Danny Stone MBE, chief executive of the Antisemitism Policy Trust, confirms his organisation have engaged with both the Roald Dahl Story Company and the Roald Dahl Museum in 'good faith' for several months

Lee Harpin is the Jewish News's political editor

A family photograph of the children's author Roald Dahl, with his wife Patricia Neal, and children Olivia (right) Tessa, and Theo (in pram).
A family photograph of the children's author Roald Dahl, with his wife Patricia Neal, and children Olivia (right) Tessa, and Theo (in pram).

Two organisations involved with preserving the works of children’s author Roald Dahl worked closely with a charity focused on combating antisemitism on how to educate their audiences about his shameful anti-Jewish past, it has emerged.

Danny Stone MBE, chief executive of the Antisemitism Policy Trust, has confirmed he has been working with both the Roald Dahl Story Company and the Roald Dahl Museum for several months providing “guidance and training” around tackling antisemitism.

Stone said both the company and museum have engaged with organisation in “good faith” over a period over several months in an “effort to recognise the impact of Dahl’s words and the desire of staff to educate themselves on antisemitism, and to do more on tackling the issue in the future.”
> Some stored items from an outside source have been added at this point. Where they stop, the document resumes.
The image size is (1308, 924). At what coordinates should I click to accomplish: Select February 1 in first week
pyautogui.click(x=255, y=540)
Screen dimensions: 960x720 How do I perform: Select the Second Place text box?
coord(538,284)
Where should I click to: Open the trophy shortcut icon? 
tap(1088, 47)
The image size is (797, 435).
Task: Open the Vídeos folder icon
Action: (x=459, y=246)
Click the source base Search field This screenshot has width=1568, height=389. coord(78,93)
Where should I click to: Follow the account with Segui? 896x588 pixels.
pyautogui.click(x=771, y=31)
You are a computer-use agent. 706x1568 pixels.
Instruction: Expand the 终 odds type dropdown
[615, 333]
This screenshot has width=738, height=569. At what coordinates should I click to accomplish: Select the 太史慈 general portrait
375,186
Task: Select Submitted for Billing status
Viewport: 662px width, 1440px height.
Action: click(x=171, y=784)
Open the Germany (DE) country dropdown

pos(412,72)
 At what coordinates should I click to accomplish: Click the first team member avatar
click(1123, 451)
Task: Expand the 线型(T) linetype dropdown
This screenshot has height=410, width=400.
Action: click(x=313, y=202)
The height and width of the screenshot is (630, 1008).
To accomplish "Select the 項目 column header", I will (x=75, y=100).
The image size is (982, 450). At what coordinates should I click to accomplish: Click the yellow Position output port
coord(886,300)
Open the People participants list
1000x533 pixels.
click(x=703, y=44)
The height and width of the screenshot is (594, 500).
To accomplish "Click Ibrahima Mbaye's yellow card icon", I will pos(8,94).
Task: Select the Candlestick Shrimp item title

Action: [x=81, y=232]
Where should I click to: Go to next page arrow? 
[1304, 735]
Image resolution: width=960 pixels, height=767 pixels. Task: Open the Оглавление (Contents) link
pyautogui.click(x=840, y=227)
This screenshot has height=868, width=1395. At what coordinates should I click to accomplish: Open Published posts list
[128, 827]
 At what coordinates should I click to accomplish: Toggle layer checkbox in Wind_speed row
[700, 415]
Dahl – author of Charlie and the Chocolate Factory – had once said in an interview that “there is a trait in the Jewish character that does provoke animosity, maybe it’s a kind of lack of generosity towards non-Jews. I mean, there’s always a reason why anti-anything crops up anywhere; even a stinker like Hitler didn’t just pick on them for no reason.”

In a review of a book about the Lebanon War that appeared in the August 1983 edition of the British periodical Literary Review Dahl wrote, in reference to Jewish people, “Never before in the history of man has a race of people switched so rapidly from being much-pitied victims to barbarous murderers.”

In 2021, after it was revealed that around the time Netflix purchased the Roald Dahl Story Company ,an acknowledgement of Roald Dahl’s antisemitism was quietly added to a section of the Roald Dahl Story Company website.

But there has been concern within the community that not enough has been done to publicise the author’s poisonous views on Jews.

The Director of the Antisemitism Policy Trust Danny Stone MBE

Board of Deputies president Marie van der Zyl wrote of her concern last month in the Jewish Chronicle that despite new changes being made to some of Dahl’s children story texts, to take out now offensive words from new editions published by Puffin Books, little was being done to highlight his antisemitism.

Van der Zyl said The Roald Dahl Museum and Story Centre in Great Missenden, Buckinghamshire, contains absolutely no mention or acknowledgment of the author’s antisemitism.

And she revealed the Board had raised the issue with the museum six months ago.

It was recently confirmed that Puffin Books, the children’s imprint of Penguin Random House, had hired sensitivity readers to go over the author’s books so that language deemed to be offensive would be removed from new editions.

Puffin has also decided to release Dahl’s works in their original versions with its new texts.“Readers will be free to choose which version of Dahl’s stories they prefer,” explained Penguin Random House UK CEO Tom Weldon.

Ex-Prime Minister Boris Johnson has been among those to criticise the decision to rewrite the texts as “woke.”